Keras: Hierarchical Softmax

Created on 24 Jul 2015  路  22Comments  路  Source: keras-team/keras

I am working with @RobGrimm on a Hierarchical Softmax to speed up training with a large nb of classes. Would this be a welcome PR? It's only two-level right now, but that already gives a dramatic speed-up. The plain softmax is an Activation, but the Hierarchical version seems more of a core layer: what do you reckon?

stale

Most helpful comment

Did anything like this ever get integrated into Keras, or is it still up to users to implement it?

All 22 comments

How would it work?

As a layer, I imagine it would belong in layers.advanced_activations.

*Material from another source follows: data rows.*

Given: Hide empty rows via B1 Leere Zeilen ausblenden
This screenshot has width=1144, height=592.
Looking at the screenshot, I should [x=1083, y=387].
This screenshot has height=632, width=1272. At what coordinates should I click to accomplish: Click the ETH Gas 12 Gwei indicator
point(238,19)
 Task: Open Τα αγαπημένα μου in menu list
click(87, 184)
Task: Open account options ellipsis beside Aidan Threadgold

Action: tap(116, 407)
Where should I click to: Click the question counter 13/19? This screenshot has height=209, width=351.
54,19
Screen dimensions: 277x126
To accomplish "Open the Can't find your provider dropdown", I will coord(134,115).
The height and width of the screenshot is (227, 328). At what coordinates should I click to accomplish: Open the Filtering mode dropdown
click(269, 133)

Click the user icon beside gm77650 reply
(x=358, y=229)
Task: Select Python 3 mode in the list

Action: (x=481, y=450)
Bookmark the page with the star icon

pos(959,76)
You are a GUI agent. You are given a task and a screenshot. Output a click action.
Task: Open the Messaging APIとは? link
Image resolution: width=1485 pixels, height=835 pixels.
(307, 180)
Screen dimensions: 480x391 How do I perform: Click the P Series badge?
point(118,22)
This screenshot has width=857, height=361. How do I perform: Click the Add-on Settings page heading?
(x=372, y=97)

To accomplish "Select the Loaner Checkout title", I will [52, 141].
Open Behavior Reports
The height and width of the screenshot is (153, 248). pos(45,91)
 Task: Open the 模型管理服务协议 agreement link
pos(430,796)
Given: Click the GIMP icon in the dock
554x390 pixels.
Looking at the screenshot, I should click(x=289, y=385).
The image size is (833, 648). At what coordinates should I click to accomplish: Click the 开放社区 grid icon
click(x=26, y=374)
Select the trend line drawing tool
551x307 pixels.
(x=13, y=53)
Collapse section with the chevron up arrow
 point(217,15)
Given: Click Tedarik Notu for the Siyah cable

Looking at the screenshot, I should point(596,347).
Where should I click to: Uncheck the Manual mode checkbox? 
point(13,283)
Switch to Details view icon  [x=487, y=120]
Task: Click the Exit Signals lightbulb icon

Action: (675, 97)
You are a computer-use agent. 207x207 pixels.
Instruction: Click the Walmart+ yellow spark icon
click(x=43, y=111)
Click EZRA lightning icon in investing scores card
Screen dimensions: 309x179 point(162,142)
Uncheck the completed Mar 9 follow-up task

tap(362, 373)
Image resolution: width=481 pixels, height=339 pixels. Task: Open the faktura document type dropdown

Avanced_activations is a great idea -- I didn't think of that. The protoype is here: https://github.com/RobGrimm/benchmark_hierarchical_softmax

Ok. Yes, it could be a welcome PR.

One problem: for this hierarchical softmax layer, we need also access to the correct y's for a minibatch (only during training of course, that is). Is there an easy way to access a minibatches's correct y-output from within a Layer?

we need also access to the correct y's for a minibatch (only during training of course, that is)

Um, really? Softmax is a normalization operation over an array of scores; isn't hierarchical softmax merely a hierarchical (structured as a binary tree, therefore faster) version of softmax?

Is there an easy way to access a minibatches's correct y-output from within a Layer?

No, in that case you'd have to implement it as a loss function.

It would definitely make sense to implement it as a loss function (since that provides easy access to y_true), but it also has parameters that need to be optimized (the path that you optimize through the graph during training only depends on the correct target label; this is what makes it fast: you only compute the cost for the correct target path). Can we pass parameters to a model from within a loss function?

As a layer used at the top of a stack, you have indirect access to the labels through the gradient updates.

Wouldn't it be possible to learn the paths via such updates?

Could you be more specific? It seems like you suggest that we somehow extract the y labels from get_updates() in models.py and then redefine the train_loss fn? It would be better if the new layer would have direct access to y, but we understand that is very difficult to arrive at in the current architecture...

I just mean, would there be any way to learn hierarchical softmax via descent of the gradient of the loss with regard to the parameters of the HS layer, thus requiring no explicit knowledge of the labels?

Could you describe succinctly the hierarchical softmax algorithm?

It is possible to compute the gradients without knowing the true class labels, but then you don't save any time, and you might as well use flat softmax.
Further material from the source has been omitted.